Blues Guitarist and Singer Kira Lingman Finds Her Groove
Blues in her bones.
- Written bySara Debevec
- Photographed byJL Cederblom
I met Kira Lingman (aka Bones) at a dinner party hosted by a mutual friend, Mande Dahl, early in 2020. It was a get-together of South Bay artists, musicians and creators who were organizing a teen music and mental health festival that was to take place in Hermosa last summer. As I did my rounds of introductions, Bones stood out to me with her long, straight hair, leather jacket and an air of rock ‘n’ roll.
“My father gave me that nickname when I was like 4 or 5 years old, or whenever you learn how to rhyme!” she recalls. “We were driving, and he asked me to rhyme words. He was like, ‘OK now, what rhymes with your name?’ which is kind of hard since nothing really rhymes with my name. I said ‘Bones,’ and the nickname stuck!”
Growing up in Manhattan Beach, Kira was drawn to blues and rock. Led Zeppelin, Albert King, B.B. King and Muddy Waters inspired her from an early age. She was drawn to music with soul that was not over-produced.
“When I was younger, I’d say, ‘I want to sing like Peggy Lee and be really raw like Janis Joplin and have the warmth of Patsy Cline.’” Determined to be a blues guitar player, she took up the instrument in high school. “I would play in my bedroom,” she shares. “I didn’t form a band or anything. It was something that was for me very cathartic. I just wanted to play blues.”
After graduating from Arizona State, Kira came back to the South Bay and started working at Becker Surfboards, which also became her recording studio. It was there she met Zach Bozeman, and together they started The Hollow Legs.

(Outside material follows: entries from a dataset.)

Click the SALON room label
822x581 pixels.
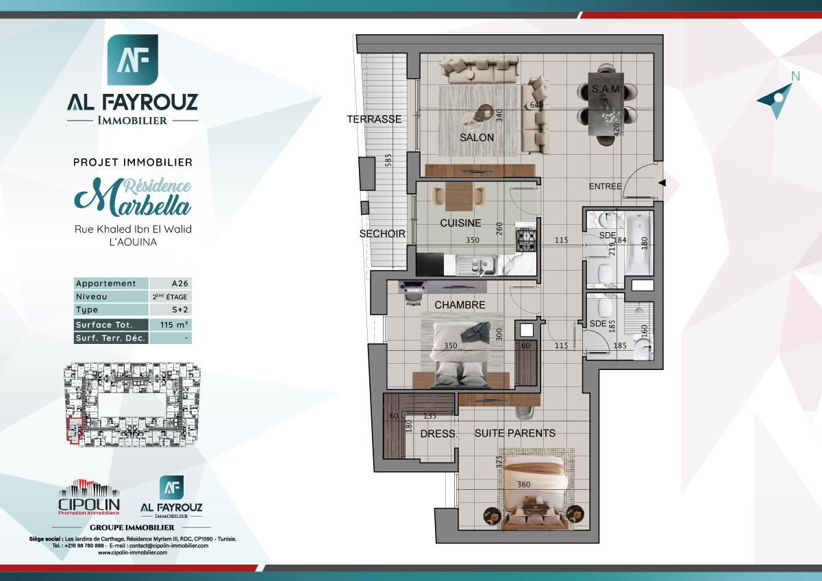tap(477, 137)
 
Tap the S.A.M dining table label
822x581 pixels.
tap(606, 90)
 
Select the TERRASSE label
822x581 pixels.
tap(374, 119)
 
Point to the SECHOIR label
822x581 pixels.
tap(382, 234)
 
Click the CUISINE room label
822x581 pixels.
tap(460, 223)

“He did the drums and bass, and I did the guitar work, harmonica and singing,” she says. “We put this album together and recorded it in the surf shop after hours, which was cool. People who were getting dinner would walk by and be like, ‘Oh, there’s an actual band playing in there!’ That’s the evolution of The Hollow Legs.”
Kira and Zach honed their creative style for years, and in 2018 they added multi-instrumentalist Hugh DeFrance to play bass. “My bass player, Hugh, is a phenomenal guitarist and bassist, and he adds such a great element on the back line with Zach, whose drumming style is so unique,” Kira says. “It’s awesome having those two guys backing me up, ’cause the two of them together really find that groove that’s reflective of great musicians.”
“It’s cool to see more and more women being outspoken, especially about their art and music, hopes and dreams.”
With the newer material they are writing, Kira has challenged herself to be more introspective. Noting their earlier music was “simpler,” she believes the current work has more meaning, reflecting the evolution of the band, creatively and spiritually.
On February 14 they released a studio version of their newest song, “G Song Groove,” recorded on tape to preserve the warmth of the music. “It’s recorded on tape and then we digitize it,” she says. “We wanted to record those songs [the way] bands did in the past. We have a 16-track tape recorder, and we decided to use it. I am excited for the new stuff that is about to come out.”
As music is a part of Kira’s soul, she doesn’t pay much attention to how many times the music is streamed. “It’s more about the process and these connections you make with your band members and challenging yourself creatively and honing your craft,” she shares. “That’s what I want to continue doing.”
Kira would like to see more women in the music industry. According to Amplify Her Voice—a platform created to promote gender equality in the music industry—only 22% of the business is female.
“I am a woman who is a singer-songwriter, guitarist and manager of a band—and that is rare,” she explains. “To be outspoken as a woman is hard. It’s cool to see more and more women being outspoken, especially about their art and music, hopes and dreams. We are not falling into stereotypical norms when it comes to anything.”
While Kira and the band wait out quarantine, they look forward to playing at their regular haunts like Hermosa Saloon. “Part of playing a show is seeing everyone scrunched up together, and there is a beauty of that collective being,” she says. “I am waiting for those days.”